This week 7 Criminal Minds is honored to host author Stephen Jay Schwartz as Grand Master. Formerly Director of Development for noted director Wolfgang Peterson (Stephen worked on Air Force Once, Outbreak, Red Corner, Bicentennial Man, and Mighty Joe Young), Stephen currently writes the LA Times bestselling Hayden Glass mystery series. The first in the series, BOULEVARD, follows Hayden through the sordid streets of Los Angeles as he battles crime and his sex addiction. The writing is dark and poetic, and I don't think I'll ever view the streets of Los Angeles in quite the same way since reading his books. BOULEVARD will be released in paperback this week (hooray!) and BEAT will be out at the end of September.
But instead of writing darkly lyrical works, he'll be answering our questions this week. First up: CJ Lyons!
From CJ: Do you consider your main character in Boulevard to be an anti-hero? If so, what challenges did that pose in writing him and finding a way for the audience to engage with him?
Stephen: First of all, I want to thank everyone at 7 Criminal Minds for invitingme in to blog this week. I know a lot of you personally and I think youguys are just the cat's meow. It's going to be a fun week.

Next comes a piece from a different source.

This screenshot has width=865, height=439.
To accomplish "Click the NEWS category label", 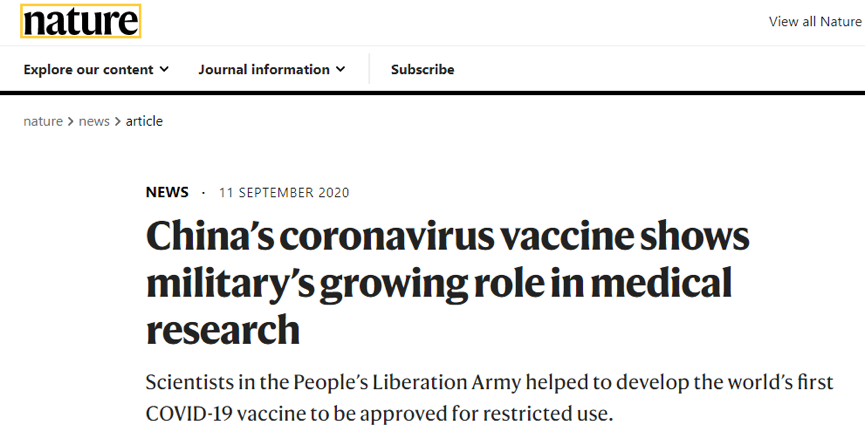I will pos(167,192).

Now, on to CJ's question! I didn’t think of Hayden in terms of hero or anti-hero, but instead focused on depicting a deeply flawed, recognizably human protagonist. I’ve always been impressed with how much counterpoint exists in the real people I know, and, before Hayden, I noticed my heroes didn’t even exhibit the same complexity as the elementary school kids in my neighborhood. Real people are brimming with contradictory behavior. As writers we want to make sense of the characters we create. We search for a cause and effect. But, when I pull back the layers of character on the people I know, I discover vast universes of persona I’d be hard-pressed to invent. It just so happens that I like “dark,” and so my protagonist’s journey takes him to the dark side of things. And, because he is sometimes cruel, he might be labeled an anti-hero.

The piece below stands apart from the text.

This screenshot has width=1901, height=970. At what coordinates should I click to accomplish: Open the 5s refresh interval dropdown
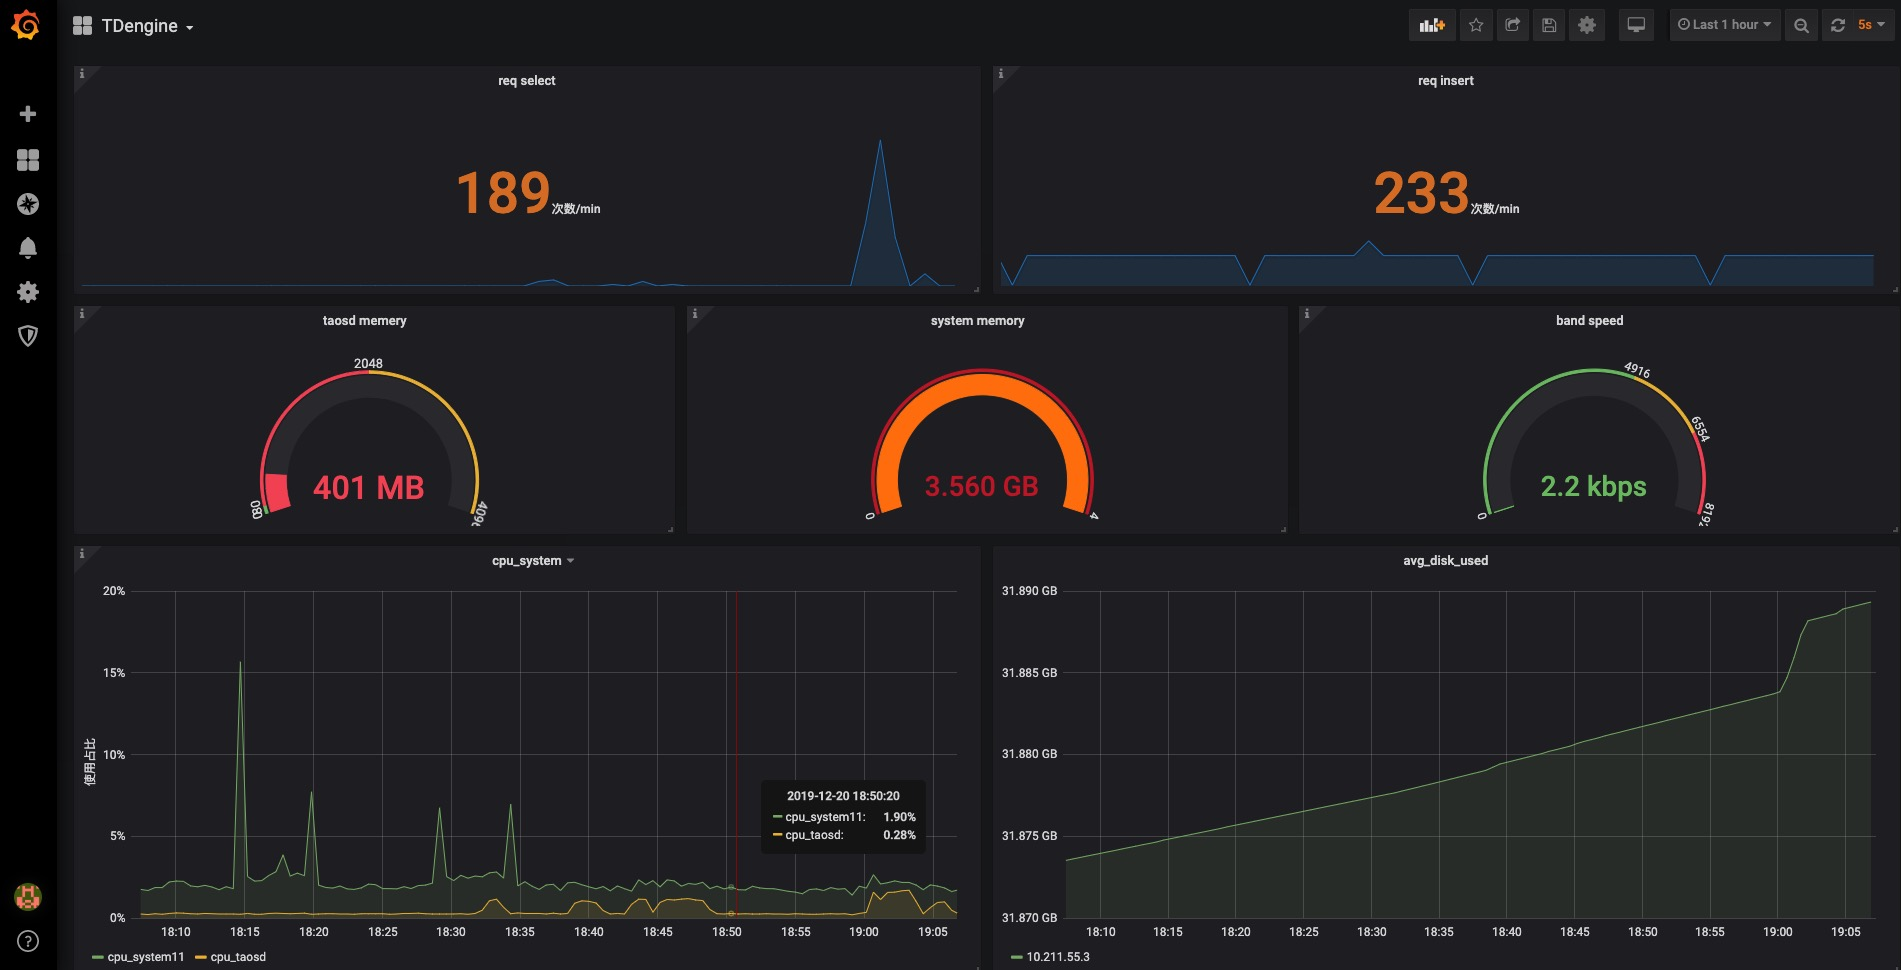(1870, 25)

I had one journalist ask me why there was so much violence towards women in BEAT, my second book, and I had to think about that for a moment. I answered that violence to women exists in this world, and Hayden, my character, spends the entire novel fighting against the men who are perpetrating this violence. In fact, Hayden never hurts women. He uses women to hurt himself. He is a sex addict and, like any other addict, he is down on himself and wallowing in shame. He is hurting. But he’s in recovery—he’s trying. He goes to the Twelve Step meetings and he has a sponsor. He is good and bad, right and wrong. And yet, because he is a police officer, he is held to a higher standard. He really shouldn’t be picking up prostitutes off the street. He’s fighting his inclination to do this. Sometimes he wins the battle, sometimes he loses.
I think the character is engaging because he’s broken, like many of us are. Like many of our readers. Hayden doesn’t pretend to be heroic—he doesn’t strive for it. And yet, he is heroic. This becomes much more evident in BEAT. In many ways, BOULEVARD ends in the middle of his journey. It’s the second act crisis. BEAT challenges Hayden to step up his game. To find a way to make up for the mistakes he made in BOULEVARD. I think Hayden is engaging because he knows he’s a piece of shit and he’s asking for help. I think the reader wants to help him.